Carole Carcillo Mesrobian est née à Boulogne en 1966. Elle réside en région pari­sienne. Professeure de Lettres Modernes et Classiques, elle pour­suit des recherches au sein de l’école doc­to­rale de lit­té­ra­ture de l’Université Denis Diderot. Elle publie en 2012 Foulées désul­toires aux Editions du Cygne, puis, en 2013, A Contre murailles aux Editions du Littéraire, où a paru, au mois de juin 2017, Le Sursis en consé­quence. En 2016, La Choucroute alsa­cienne paraît aux Editions L’âne qui butine, et Qomme ques­tions, de et à Jean-Jacques Tachdjian par Vanina Pinter, Carole Carcilo Mesrobian, Céline Delavaux, Jean-Pierre Duplan, Florence Laly, Christine Taranov,  Editions La chienne Edith, 2018.

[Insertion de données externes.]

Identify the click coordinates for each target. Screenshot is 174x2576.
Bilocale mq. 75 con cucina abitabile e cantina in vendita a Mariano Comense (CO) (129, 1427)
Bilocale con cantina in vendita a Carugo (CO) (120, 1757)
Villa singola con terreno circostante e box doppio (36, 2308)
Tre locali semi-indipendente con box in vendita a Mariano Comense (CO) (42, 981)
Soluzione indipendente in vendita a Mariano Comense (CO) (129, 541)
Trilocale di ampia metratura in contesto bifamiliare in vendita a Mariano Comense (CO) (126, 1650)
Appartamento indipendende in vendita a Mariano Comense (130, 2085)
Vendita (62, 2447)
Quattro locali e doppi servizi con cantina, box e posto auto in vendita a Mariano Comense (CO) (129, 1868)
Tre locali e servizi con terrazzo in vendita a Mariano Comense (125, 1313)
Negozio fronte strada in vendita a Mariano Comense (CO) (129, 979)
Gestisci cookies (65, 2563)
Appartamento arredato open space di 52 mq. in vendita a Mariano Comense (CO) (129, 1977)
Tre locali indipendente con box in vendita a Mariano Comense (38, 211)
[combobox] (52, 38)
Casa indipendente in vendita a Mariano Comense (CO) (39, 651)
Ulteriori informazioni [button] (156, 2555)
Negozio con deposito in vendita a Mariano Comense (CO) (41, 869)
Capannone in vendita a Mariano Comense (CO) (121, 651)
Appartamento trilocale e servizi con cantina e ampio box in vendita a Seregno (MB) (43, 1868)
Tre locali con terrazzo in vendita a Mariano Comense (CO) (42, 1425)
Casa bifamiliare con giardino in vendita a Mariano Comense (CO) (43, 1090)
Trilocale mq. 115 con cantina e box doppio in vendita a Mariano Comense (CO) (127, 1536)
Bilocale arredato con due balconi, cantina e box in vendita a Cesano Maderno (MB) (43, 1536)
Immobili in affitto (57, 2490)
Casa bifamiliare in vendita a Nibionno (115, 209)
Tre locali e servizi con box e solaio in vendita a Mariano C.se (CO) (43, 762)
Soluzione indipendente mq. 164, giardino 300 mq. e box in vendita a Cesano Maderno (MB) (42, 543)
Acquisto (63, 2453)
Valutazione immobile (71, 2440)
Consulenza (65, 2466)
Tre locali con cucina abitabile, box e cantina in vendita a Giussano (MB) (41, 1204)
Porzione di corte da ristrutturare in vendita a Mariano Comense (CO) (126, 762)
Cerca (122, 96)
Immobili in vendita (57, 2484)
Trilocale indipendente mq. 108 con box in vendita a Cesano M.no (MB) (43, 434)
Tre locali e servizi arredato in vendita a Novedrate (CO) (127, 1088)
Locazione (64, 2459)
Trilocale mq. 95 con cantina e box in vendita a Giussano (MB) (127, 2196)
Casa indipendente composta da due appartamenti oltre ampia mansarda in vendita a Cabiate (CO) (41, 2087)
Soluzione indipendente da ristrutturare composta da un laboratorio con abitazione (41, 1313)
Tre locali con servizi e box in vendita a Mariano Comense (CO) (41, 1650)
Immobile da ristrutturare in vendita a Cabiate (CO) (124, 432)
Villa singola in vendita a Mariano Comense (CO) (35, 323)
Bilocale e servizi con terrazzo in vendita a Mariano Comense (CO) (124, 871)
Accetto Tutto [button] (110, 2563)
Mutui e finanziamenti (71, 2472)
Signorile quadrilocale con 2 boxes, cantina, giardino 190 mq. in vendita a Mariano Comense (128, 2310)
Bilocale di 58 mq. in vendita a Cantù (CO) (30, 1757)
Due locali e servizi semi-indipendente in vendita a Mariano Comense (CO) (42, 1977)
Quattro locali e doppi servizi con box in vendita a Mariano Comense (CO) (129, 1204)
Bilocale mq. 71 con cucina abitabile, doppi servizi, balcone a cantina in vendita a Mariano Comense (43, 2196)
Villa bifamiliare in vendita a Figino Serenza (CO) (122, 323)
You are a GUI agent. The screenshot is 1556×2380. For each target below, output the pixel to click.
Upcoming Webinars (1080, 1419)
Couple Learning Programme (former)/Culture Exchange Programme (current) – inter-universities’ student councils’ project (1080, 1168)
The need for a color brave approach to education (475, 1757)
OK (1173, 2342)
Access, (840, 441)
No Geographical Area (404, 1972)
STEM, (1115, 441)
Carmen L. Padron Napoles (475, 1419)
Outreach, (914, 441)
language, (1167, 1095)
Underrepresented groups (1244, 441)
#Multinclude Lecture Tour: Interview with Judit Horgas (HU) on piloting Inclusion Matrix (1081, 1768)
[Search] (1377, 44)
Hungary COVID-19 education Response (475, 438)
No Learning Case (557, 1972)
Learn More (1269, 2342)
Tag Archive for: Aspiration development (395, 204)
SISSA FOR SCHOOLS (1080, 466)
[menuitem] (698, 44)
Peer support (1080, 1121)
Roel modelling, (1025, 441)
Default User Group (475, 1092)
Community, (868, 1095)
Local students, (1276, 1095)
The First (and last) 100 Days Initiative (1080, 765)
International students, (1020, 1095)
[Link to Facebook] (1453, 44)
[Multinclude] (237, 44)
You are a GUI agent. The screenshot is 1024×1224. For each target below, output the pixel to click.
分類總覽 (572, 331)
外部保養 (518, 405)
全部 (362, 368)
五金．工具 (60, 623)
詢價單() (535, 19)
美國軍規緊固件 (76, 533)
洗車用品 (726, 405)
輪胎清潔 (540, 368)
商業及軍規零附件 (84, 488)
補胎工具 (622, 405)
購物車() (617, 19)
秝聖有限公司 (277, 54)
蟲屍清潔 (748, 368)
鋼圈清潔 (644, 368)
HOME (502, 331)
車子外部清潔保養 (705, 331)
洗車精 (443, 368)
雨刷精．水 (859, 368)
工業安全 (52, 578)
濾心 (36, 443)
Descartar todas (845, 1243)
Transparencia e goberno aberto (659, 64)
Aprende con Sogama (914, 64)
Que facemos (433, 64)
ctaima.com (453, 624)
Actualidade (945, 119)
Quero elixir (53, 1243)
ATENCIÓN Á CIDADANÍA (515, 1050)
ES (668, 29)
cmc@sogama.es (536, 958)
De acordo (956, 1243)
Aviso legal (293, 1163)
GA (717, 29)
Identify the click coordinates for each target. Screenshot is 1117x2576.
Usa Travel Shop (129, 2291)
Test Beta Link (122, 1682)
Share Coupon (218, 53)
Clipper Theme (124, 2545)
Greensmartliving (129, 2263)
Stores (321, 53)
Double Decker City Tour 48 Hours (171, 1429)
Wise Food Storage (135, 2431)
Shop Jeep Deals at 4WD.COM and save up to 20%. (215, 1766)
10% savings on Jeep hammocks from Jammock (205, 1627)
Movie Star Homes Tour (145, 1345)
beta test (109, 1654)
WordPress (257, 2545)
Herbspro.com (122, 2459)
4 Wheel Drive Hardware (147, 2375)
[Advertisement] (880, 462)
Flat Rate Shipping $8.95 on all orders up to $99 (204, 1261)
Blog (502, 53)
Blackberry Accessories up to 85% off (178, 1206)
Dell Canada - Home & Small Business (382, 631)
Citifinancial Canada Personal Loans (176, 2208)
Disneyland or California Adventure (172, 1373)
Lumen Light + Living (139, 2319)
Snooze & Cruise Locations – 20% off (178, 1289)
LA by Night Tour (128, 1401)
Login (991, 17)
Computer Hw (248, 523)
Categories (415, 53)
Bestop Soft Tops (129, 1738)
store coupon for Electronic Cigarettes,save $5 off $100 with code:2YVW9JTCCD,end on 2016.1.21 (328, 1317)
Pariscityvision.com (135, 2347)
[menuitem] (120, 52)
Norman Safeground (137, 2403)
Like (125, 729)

Parallèlement paraissent des textes inédits ain­si que des cri­tiques ou entre­tiens sur les sites Recours au Poème, Le Capital des mots, Poesiemuzicetc., Le Littéraire, le Salon Littéraire, Décharge, Texture, Sitaudis, De l’art hel­vé­tique contem­po­rain. Elle publie des articles ou textes dans des revues papier telles que Libelle, L’Atelier de l’agneau, Décharge, Passage d’encres, Test n°17, Créatures , Formules, Cahier de la rue Ventura, Libr-cri­tique, Sitaudis, Créatures, Gare Maritime, Chroniques du ça et là, La vie mani­feste.

Elle est l’auteure de la qua­trième de cou­ver­ture des Jusqu’au cœur d’Alain Brissiaud, et de nom­breuses notes de lec­ture et d’articles, publiés sur le site Recours au Poème.